Step 3: Prep the Plastic Cage Connectors
The next step is kinda irritating. If anyone has a better way to do this, please let me know.
The connectors to the cage need to be cleaned next. We are going to glue the prepped ends of the rope perch back into the cage connectors, so all the old stuff needs to be taken out of the connectors. The connectors have bits of old rope glued in them. I use a flathead screwdriver to pry out all the old glued in bits and scrape out as much of the glue as possible. The glue is usually hot-glue so it can be mostly pried out with the screwdriver, but it takes some elbow grease.
Step 4: Prep the Ends
Next is to prep the ends of the rope perch so we can glue them back into the connectors. Take your tape* and cut off a strip that's about 1/2" wide and long enough to go around the perch twice. Then wrap it around the damaged end, right below where the perch starts to fray. This part of the perch should still be nice and firmly twisted together, not loose and fraying. The reason you wrap the perches here is that when you cut off the frayed ends, the tape will keep the perch from fraying further once the ends are cut off. It also makes it easier to fit into the connector and keeps the ends from splaying out when being shoved into the couplet.
*I suggest using masking or medical tape because they stick well, are flexible and will adhere to the hot glue we're using to re-attach the connectors. They're also thin. You might be able to use duct tape or electrical tape since they are flexible and stick well also but they might be too thick and make it hard to get the perch back into the connector. Make sure your tape isn't cut too wide. 1/2" should do it- You don't want tape showing past the connectors because your bird might chew on it.
Step 5: Cut Off the Frazzled Ends
Now cut off the frazzled ends as CLOSE to the tape as possible. It's ok if it's not flush with the tape, just get it as close as you can. I cut the sides (see how they kind look round) so that the sides don't spread and make it harder to get back into the connectors.
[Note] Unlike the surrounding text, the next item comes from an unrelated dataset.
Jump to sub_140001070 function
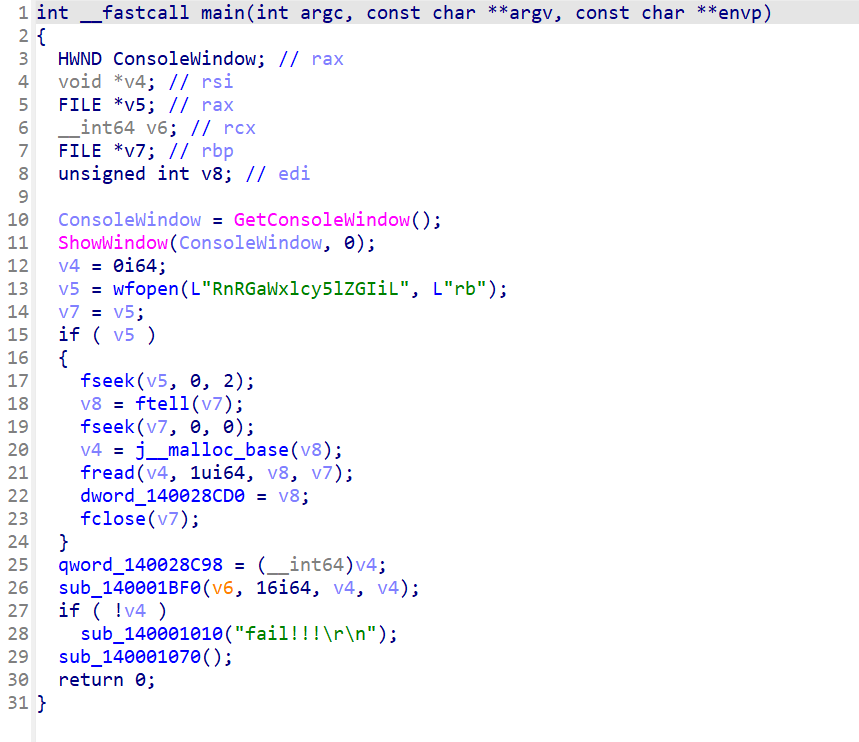The image size is (859, 742). [130, 657]
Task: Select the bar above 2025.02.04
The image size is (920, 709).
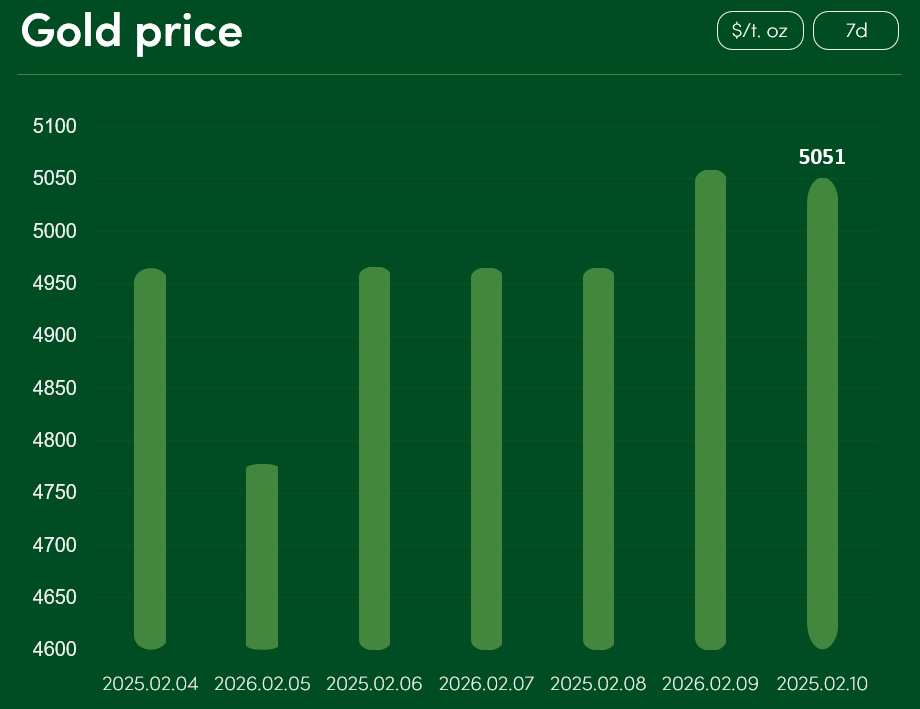Action: (x=150, y=458)
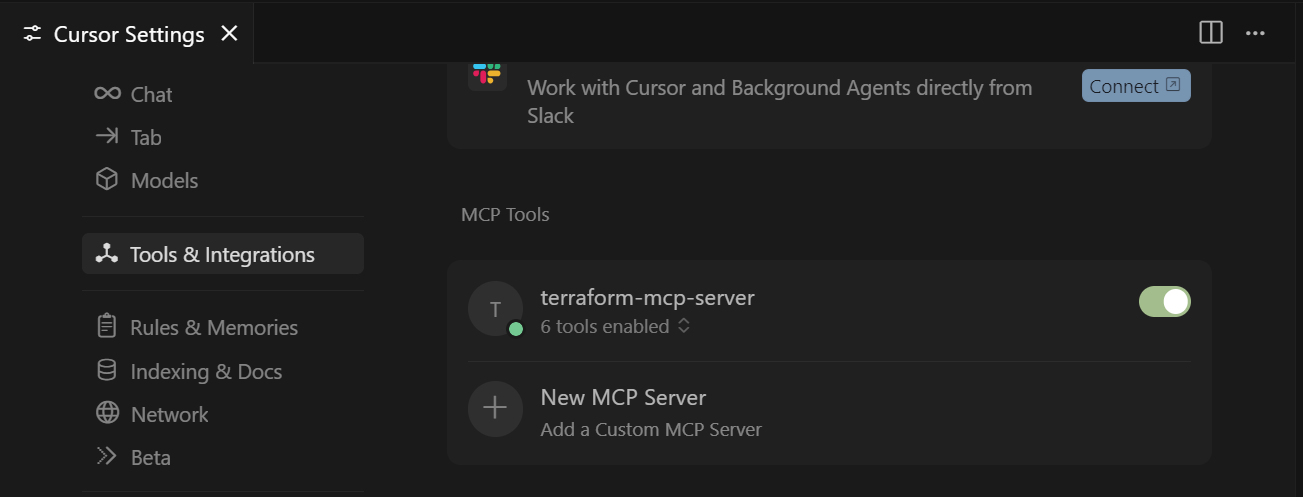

Do a test run and shove the taped ends back into the connectors to make sure they fit. If not, trim some more until they fit.
Step 6: Finish
Last step is to squeeze hot glue into the connector- enough so that it will ooze around the end and up the tape and hold the rope in it, but not so much that it oozes out. Shove in the rope perch before it goes solid and give it a good twist with the direction of the twist of the rope so that you make sure it's seated well in the connector. Let cool. If you put in too much glue and it's leaked past the connector or any tape shoes, make sure to remove it or cut it away so that your bird can't chew on the excess.
Voila! Repaired rope perches ready for the cage!